● **What you will do**:
Pictures in the data should be dropped; transcribe exactly the lines from the one that has "Where should I click to: Edit" through the one that has "Given: Open cart.cloud.local".

● **Input data**:
----------------
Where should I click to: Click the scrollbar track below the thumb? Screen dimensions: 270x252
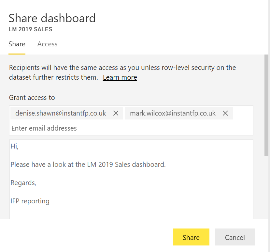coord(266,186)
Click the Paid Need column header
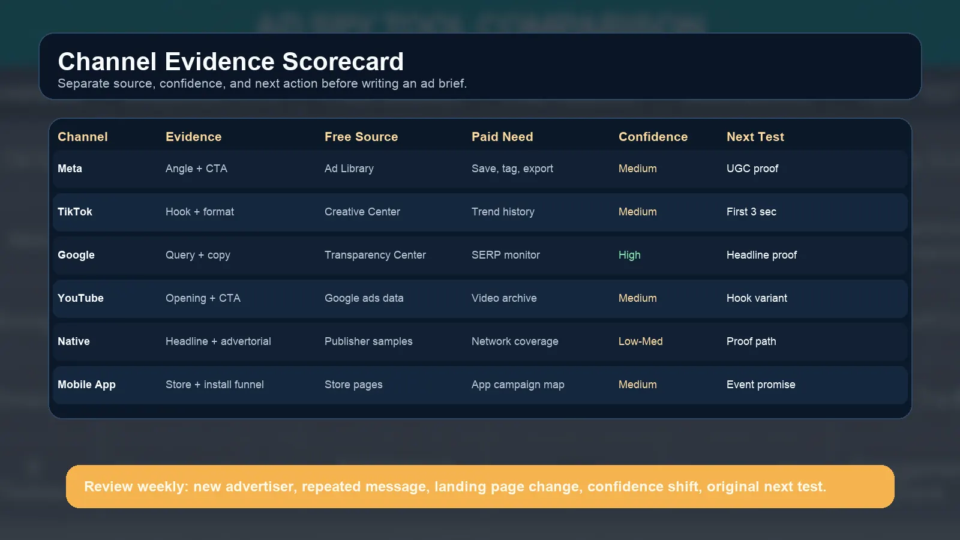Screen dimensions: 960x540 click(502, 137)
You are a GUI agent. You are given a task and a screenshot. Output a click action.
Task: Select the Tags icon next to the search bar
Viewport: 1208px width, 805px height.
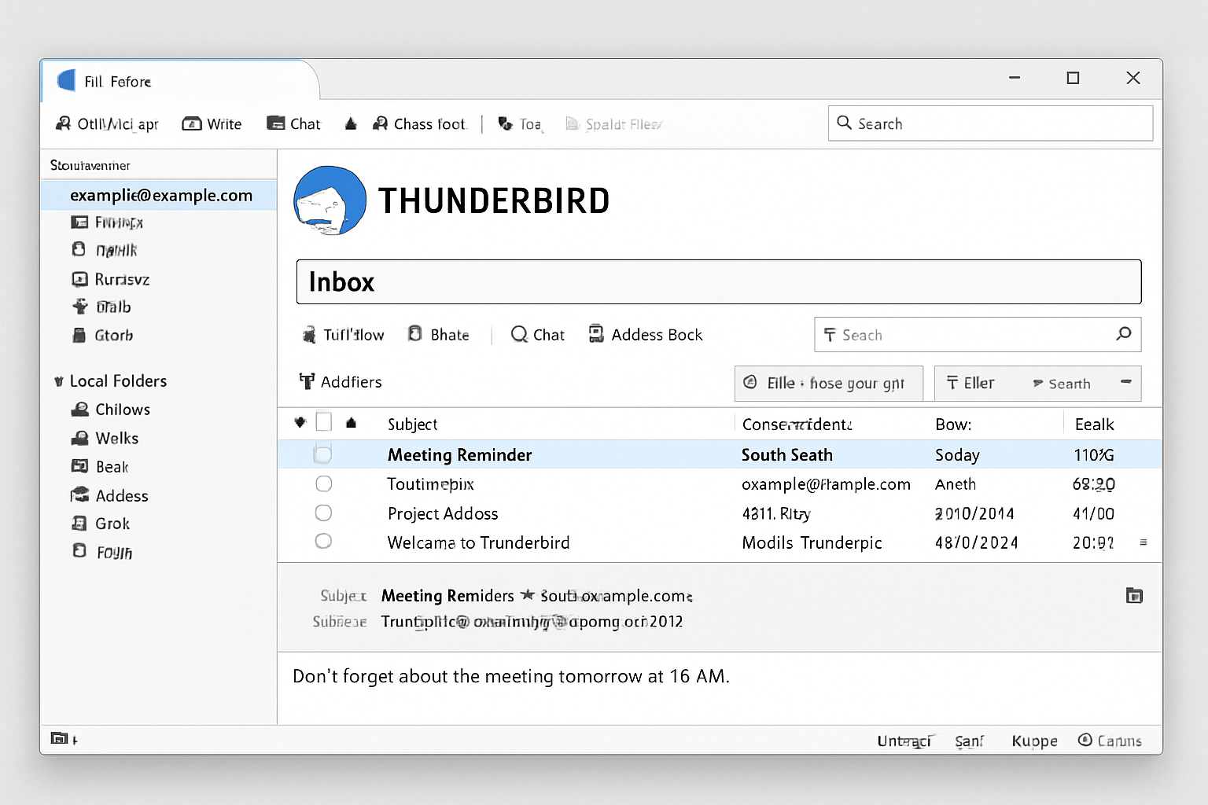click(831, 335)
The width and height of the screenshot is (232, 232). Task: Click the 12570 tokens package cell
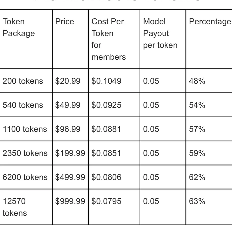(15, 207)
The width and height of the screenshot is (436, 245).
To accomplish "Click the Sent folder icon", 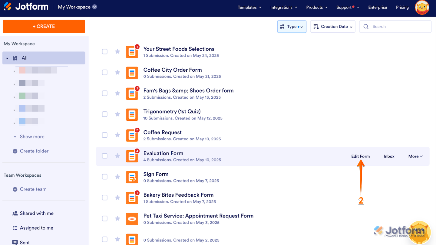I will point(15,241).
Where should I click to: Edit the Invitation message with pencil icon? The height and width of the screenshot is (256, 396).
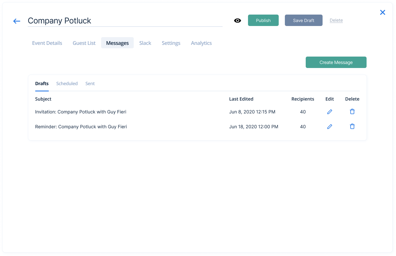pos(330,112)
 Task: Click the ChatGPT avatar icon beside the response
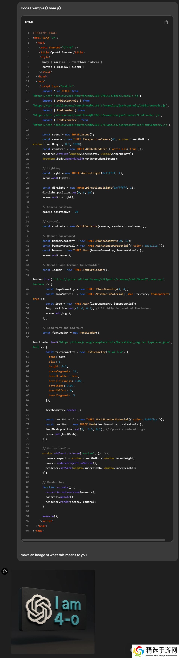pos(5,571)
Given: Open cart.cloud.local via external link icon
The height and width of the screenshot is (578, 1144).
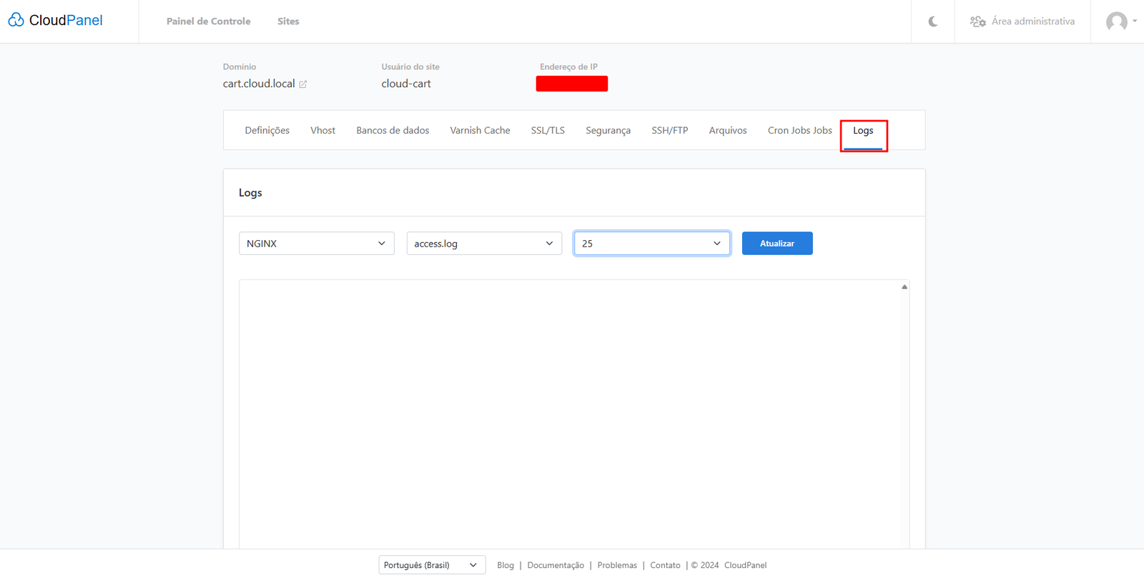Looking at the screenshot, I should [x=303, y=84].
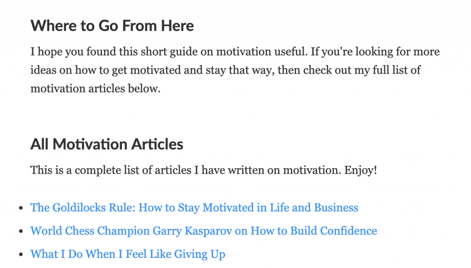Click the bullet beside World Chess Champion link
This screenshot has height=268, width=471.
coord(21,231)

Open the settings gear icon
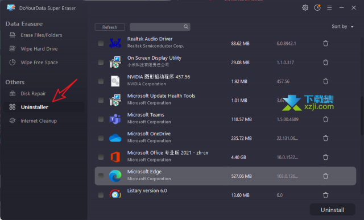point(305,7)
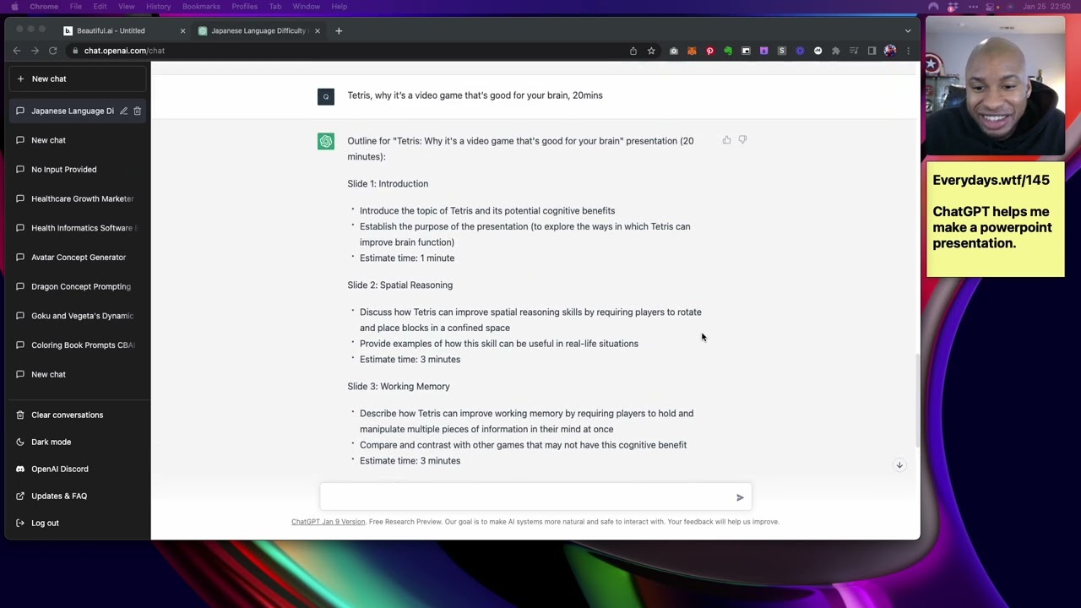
----------------
● **Solution to the problem**:
Where should I click to: Edit the Invitation message with pencil icon? The height and width of the screenshot is (256, 396).
pos(330,112)
 Task: Click the ChatGPT avatar icon beside the response
pos(5,571)
Given: Open cart.cloud.local via external link icon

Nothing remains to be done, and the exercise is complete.